Once it was gone, i was at ease. However, a faint voice whispered "I am tough. I could have probably put up with it." And instantly, it was back, tickling me on the side of my neck. This time, there were no murmurs of protests within me and i felt a beautiful acceptance dawning within me for myself as i planned how to murder the pest. The mind-reader fly flew off and did not return this time.
I remembered my first visit to the ashram when someone had told me that "The air in the ashram is full of love. You can just 'feel' it." He did not specify how.
Despite all this happening my heart was completely at rest, nourished by the mantras and the pooja.
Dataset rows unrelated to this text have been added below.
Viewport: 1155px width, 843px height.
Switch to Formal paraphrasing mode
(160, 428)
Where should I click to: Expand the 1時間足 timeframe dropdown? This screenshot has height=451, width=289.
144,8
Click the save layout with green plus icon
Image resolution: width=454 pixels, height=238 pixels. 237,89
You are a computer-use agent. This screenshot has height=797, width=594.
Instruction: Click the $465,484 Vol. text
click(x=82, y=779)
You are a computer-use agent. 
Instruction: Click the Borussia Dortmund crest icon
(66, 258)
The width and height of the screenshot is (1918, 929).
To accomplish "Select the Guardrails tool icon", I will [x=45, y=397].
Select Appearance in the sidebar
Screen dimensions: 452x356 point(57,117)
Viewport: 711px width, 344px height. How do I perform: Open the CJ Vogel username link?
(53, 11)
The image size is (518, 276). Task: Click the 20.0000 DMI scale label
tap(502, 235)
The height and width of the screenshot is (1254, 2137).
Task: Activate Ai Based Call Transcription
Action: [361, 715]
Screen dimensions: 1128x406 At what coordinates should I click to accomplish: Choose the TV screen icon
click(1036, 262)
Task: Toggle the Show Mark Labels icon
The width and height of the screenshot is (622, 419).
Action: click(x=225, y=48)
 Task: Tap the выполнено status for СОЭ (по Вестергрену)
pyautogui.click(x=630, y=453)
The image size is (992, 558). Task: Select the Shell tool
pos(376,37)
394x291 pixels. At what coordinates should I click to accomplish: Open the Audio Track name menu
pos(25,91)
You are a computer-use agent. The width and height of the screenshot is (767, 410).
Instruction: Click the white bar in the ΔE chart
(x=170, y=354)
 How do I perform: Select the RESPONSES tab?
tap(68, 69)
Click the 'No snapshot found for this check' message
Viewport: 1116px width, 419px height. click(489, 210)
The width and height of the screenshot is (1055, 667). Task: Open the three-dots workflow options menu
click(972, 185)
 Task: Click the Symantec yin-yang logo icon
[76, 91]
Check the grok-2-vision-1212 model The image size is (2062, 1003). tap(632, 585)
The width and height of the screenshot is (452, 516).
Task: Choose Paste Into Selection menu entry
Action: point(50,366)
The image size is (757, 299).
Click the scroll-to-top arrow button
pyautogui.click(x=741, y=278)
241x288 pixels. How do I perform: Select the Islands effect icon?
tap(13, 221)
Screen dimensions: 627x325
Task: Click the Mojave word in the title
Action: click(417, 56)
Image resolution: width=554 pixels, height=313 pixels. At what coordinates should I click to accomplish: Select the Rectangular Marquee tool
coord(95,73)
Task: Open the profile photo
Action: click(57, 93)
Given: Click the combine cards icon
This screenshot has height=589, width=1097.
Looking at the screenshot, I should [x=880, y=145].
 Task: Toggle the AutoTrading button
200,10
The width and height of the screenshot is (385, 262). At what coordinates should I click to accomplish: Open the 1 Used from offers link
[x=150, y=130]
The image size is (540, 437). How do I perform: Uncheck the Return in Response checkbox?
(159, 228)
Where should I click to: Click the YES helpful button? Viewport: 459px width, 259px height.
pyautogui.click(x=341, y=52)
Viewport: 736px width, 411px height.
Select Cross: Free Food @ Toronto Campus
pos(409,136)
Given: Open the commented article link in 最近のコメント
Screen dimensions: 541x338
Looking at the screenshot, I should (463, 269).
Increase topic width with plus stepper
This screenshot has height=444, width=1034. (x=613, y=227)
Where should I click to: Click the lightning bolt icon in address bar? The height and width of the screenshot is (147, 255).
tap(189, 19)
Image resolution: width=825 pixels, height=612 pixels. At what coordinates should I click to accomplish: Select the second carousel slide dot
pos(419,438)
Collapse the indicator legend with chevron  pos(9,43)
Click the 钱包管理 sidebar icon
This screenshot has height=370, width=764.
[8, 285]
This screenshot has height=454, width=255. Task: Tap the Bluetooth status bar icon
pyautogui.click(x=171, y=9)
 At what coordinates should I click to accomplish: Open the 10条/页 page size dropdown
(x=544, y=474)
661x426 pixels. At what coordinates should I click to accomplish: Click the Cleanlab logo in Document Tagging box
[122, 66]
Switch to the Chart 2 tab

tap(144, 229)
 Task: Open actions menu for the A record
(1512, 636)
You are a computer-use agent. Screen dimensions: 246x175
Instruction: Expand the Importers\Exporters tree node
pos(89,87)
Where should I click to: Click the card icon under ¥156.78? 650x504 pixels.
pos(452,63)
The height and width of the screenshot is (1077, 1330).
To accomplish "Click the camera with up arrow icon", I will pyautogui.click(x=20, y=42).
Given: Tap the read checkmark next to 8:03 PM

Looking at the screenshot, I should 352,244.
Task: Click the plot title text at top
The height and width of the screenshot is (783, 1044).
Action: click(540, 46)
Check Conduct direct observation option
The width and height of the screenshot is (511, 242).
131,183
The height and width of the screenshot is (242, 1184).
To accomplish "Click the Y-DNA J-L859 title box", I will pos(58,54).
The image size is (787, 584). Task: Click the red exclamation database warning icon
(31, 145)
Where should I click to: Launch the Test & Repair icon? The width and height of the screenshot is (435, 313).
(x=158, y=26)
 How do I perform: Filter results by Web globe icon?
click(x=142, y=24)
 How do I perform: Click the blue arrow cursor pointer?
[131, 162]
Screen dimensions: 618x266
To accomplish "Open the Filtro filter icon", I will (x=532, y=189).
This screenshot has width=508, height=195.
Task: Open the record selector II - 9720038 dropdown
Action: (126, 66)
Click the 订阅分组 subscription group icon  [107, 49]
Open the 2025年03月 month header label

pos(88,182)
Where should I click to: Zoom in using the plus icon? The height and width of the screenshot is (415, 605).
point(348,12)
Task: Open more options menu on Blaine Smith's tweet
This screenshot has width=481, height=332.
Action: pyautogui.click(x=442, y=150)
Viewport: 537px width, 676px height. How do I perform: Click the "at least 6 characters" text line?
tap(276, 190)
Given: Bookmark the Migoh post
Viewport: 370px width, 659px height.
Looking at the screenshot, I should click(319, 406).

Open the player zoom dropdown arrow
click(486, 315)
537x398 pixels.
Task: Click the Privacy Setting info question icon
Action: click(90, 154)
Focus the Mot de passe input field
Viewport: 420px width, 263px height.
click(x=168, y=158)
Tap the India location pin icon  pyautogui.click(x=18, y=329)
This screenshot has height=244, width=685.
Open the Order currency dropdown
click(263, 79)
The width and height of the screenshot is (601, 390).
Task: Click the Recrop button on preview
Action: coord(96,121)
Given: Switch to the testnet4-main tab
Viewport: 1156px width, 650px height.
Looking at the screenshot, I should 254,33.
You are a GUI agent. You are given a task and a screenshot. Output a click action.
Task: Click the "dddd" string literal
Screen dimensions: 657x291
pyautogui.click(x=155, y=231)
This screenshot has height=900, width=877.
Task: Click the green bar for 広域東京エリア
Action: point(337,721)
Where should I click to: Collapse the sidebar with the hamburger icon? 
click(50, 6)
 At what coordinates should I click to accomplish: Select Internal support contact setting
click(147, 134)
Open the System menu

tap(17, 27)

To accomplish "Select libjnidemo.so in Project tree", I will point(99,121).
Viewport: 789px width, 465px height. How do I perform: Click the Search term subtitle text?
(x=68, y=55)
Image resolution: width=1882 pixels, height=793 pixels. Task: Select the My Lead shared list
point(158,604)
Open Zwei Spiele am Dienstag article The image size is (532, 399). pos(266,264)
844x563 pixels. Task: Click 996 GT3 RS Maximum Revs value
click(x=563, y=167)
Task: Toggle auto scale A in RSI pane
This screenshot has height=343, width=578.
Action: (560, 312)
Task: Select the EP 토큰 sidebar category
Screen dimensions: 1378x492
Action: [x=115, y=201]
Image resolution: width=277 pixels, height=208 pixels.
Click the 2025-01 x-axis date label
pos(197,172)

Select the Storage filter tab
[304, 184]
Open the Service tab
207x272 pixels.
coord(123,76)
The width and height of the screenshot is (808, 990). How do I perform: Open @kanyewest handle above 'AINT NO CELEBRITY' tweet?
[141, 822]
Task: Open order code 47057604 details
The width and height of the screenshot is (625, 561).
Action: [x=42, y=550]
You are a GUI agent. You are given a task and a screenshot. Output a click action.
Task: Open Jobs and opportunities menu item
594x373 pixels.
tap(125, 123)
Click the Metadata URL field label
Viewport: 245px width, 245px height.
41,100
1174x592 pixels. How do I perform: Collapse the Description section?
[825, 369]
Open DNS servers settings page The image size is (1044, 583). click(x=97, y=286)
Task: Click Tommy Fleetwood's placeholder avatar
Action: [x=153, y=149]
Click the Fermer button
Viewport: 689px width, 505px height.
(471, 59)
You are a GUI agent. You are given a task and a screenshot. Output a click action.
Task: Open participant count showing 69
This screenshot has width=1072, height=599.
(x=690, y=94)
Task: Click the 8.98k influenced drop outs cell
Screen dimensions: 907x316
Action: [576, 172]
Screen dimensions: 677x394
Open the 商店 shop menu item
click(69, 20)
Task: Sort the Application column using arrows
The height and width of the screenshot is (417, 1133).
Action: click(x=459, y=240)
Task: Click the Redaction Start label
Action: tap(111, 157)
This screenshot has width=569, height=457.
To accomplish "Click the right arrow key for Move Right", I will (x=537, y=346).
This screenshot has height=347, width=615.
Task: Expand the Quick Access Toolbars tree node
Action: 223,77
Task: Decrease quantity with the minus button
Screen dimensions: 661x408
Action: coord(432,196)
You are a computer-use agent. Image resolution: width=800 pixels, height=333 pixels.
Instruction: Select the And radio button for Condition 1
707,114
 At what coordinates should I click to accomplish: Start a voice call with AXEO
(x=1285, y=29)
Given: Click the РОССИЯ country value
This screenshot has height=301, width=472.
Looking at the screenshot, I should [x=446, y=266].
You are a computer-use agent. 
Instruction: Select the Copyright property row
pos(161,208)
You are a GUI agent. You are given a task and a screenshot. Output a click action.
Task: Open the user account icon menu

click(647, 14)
That day i experienced how it is possible to be peaceful and loving even in the midst of intense discomfort. And i felt gratitude towards Guruji, who despite being so pure and perfect, is always present to take care and to lighten your burdens no matter how rough your behavior, situations or speech may be.
4 comments:
WOW.. SOUNDS LIKE MY EXPERIENCE TOO... :) I EXPERIENCED IT WITH A MOSQUITO! HERE!! :) ULTIMATE BLISS!! :)
jAI GURUDEV!
wow sounds like.. sounds interesting...... seems the ultimate experince and i wish i was there.......
you have been tagged by me . kindly visit my blog for details.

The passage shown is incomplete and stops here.